[Stored items]
Start of Block
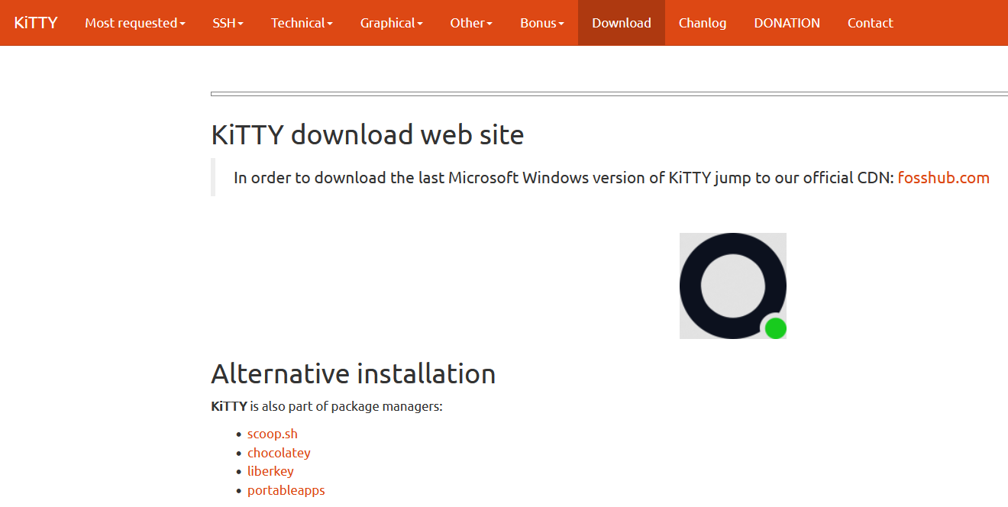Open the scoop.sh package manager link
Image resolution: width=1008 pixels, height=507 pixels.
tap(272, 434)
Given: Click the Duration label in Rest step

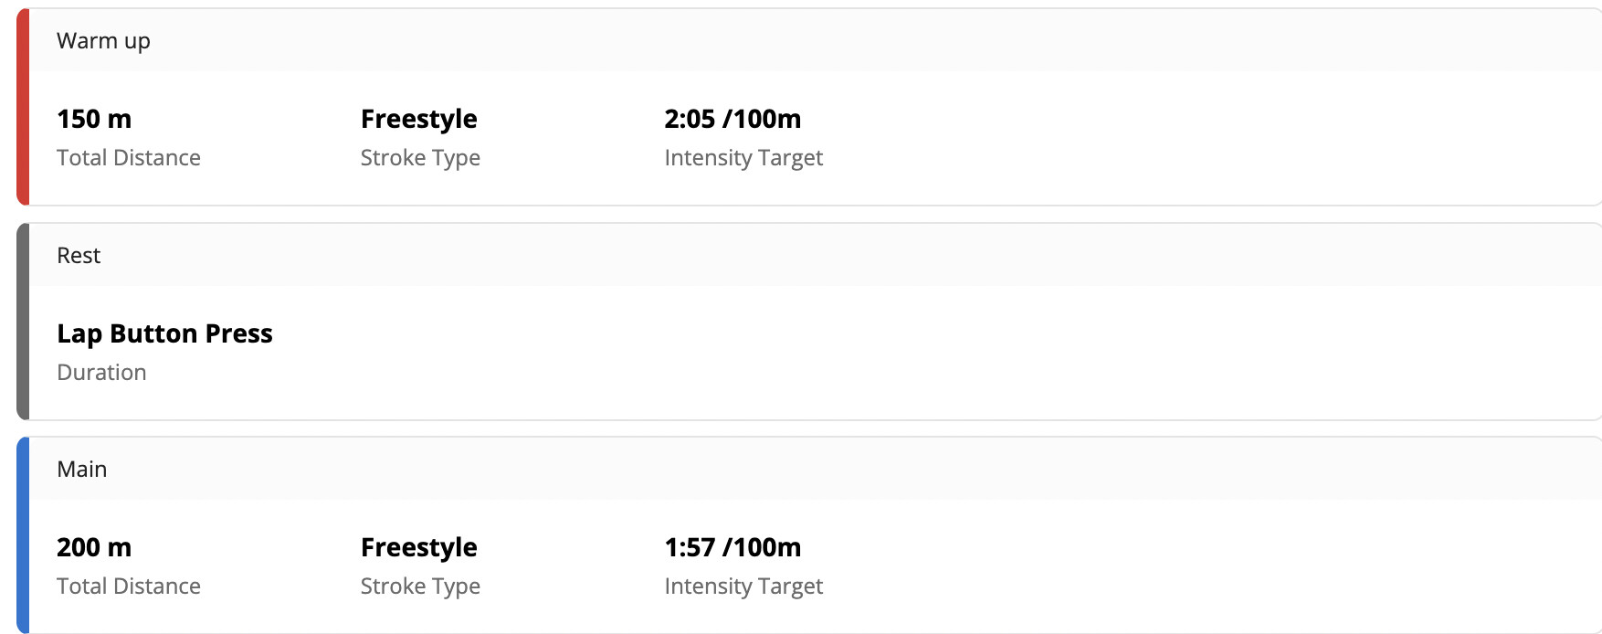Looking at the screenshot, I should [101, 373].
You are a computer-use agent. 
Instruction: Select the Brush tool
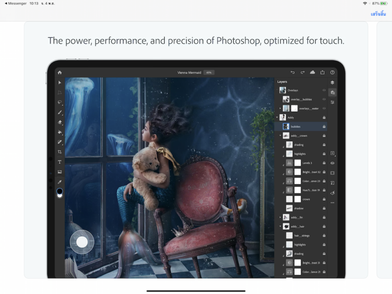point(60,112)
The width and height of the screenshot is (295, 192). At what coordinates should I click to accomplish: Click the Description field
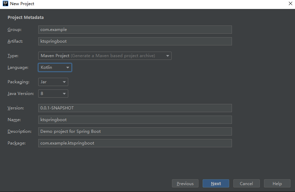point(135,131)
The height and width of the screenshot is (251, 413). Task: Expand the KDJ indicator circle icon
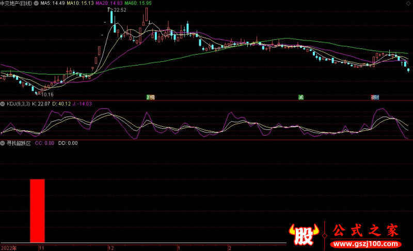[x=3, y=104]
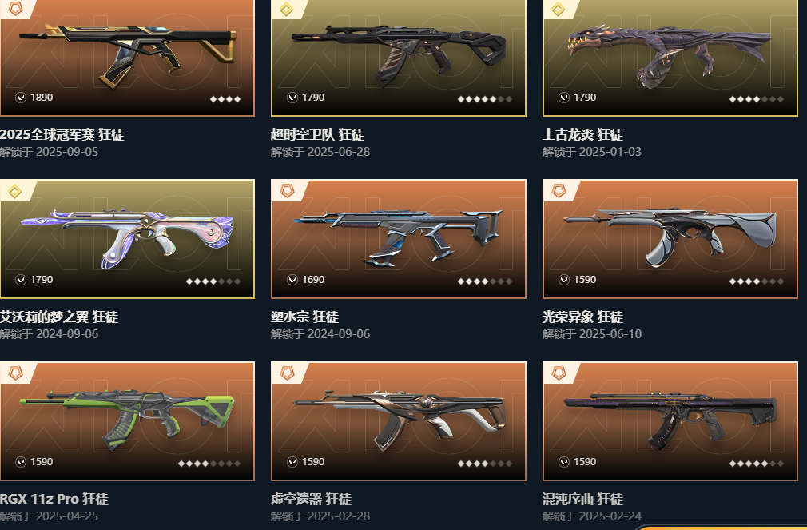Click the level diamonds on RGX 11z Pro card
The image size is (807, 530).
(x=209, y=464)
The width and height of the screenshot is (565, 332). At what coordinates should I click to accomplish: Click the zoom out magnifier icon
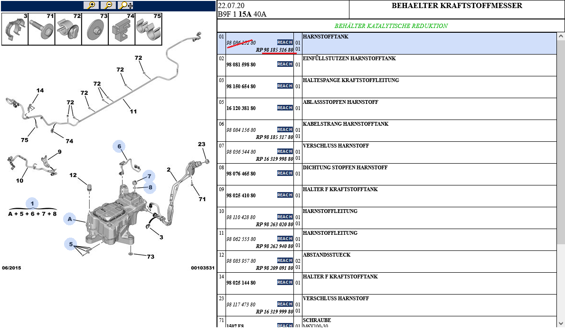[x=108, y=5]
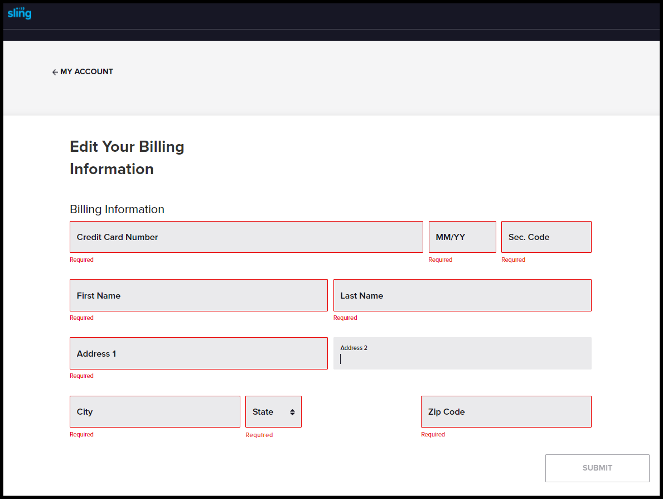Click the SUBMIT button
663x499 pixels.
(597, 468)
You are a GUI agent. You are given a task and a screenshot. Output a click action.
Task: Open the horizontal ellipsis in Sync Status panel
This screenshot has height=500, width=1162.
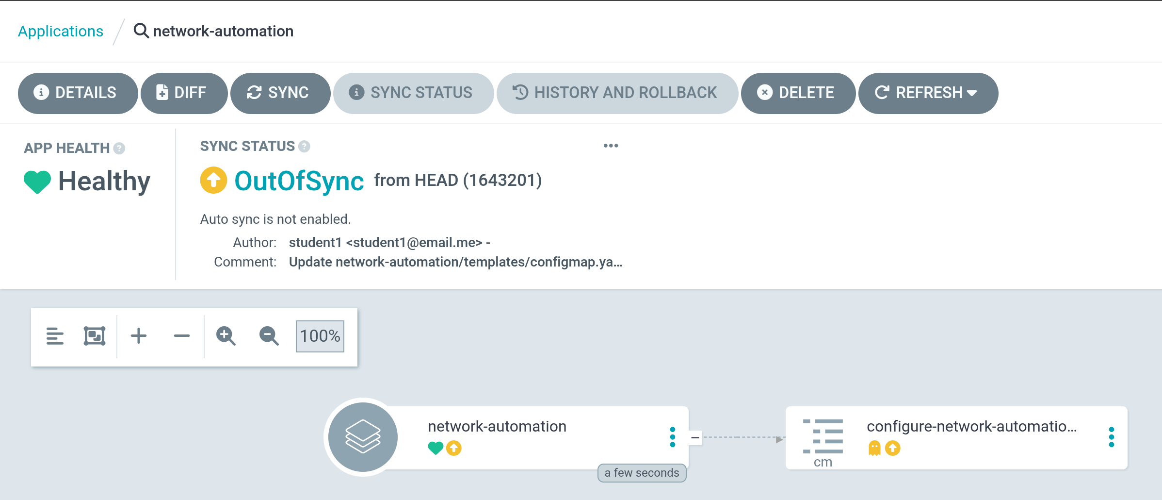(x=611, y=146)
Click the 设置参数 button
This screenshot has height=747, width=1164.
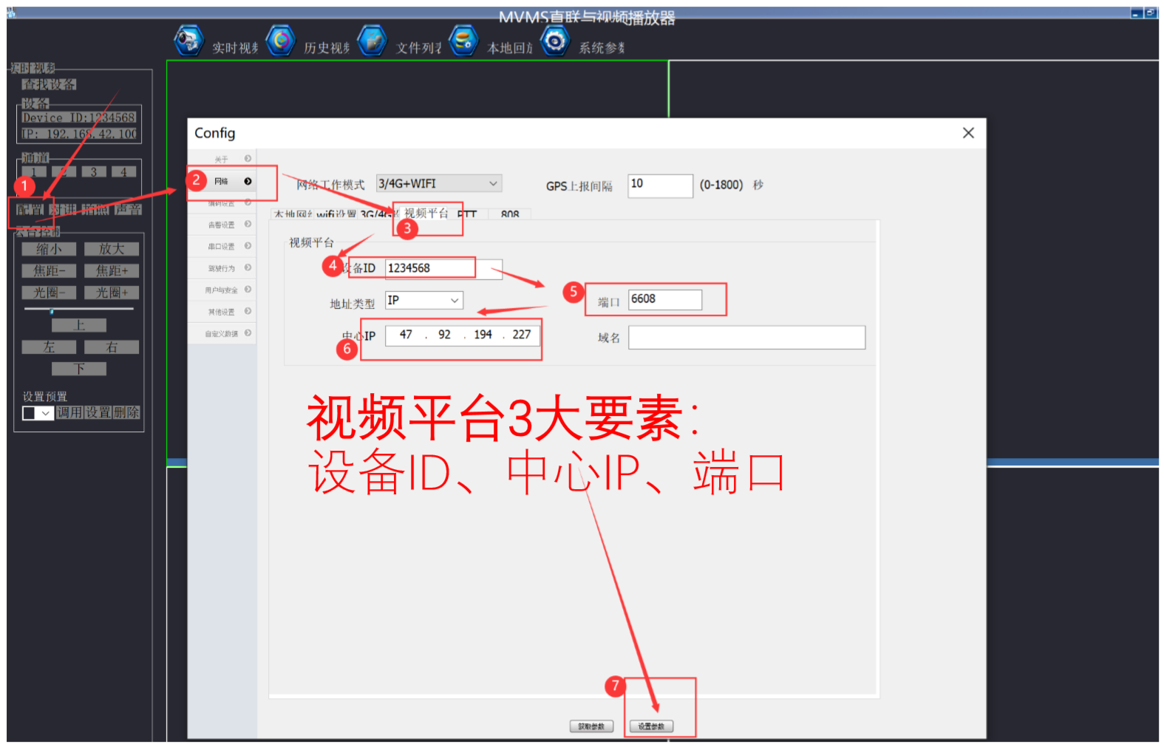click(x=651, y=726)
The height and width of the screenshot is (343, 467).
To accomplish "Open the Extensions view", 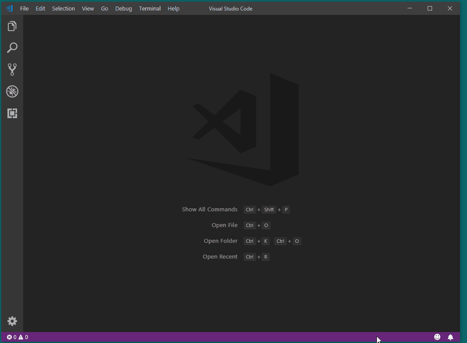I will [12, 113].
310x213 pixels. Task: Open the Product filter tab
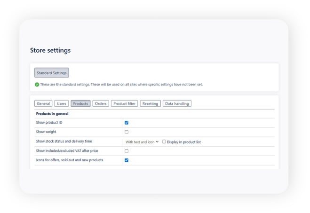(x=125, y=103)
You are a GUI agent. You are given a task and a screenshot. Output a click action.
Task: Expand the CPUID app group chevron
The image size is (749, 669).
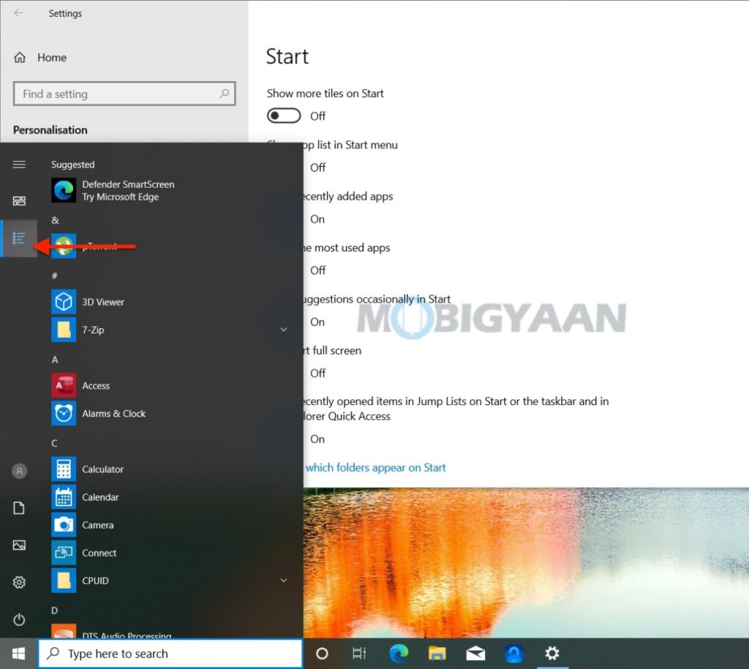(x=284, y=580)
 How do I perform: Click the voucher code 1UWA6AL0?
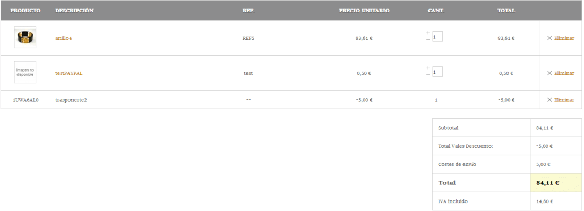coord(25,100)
End of Block
--- Task to carry out ---
No pictures should appear in the answer, which is to be the lines from the line with "310x213 pixels. Task: Open" through the end of the records above, restated exactly.

--- Written answer ---
310x213 pixels. Task: Open the Product filter tab
(x=125, y=103)
You are a GUI agent. You are given a task and a screenshot. Output a click action.
Task: Expand the CPUID app group chevron
The image size is (749, 669).
(x=284, y=580)
 How do I perform: Click the voucher code 1UWA6AL0?
coord(25,100)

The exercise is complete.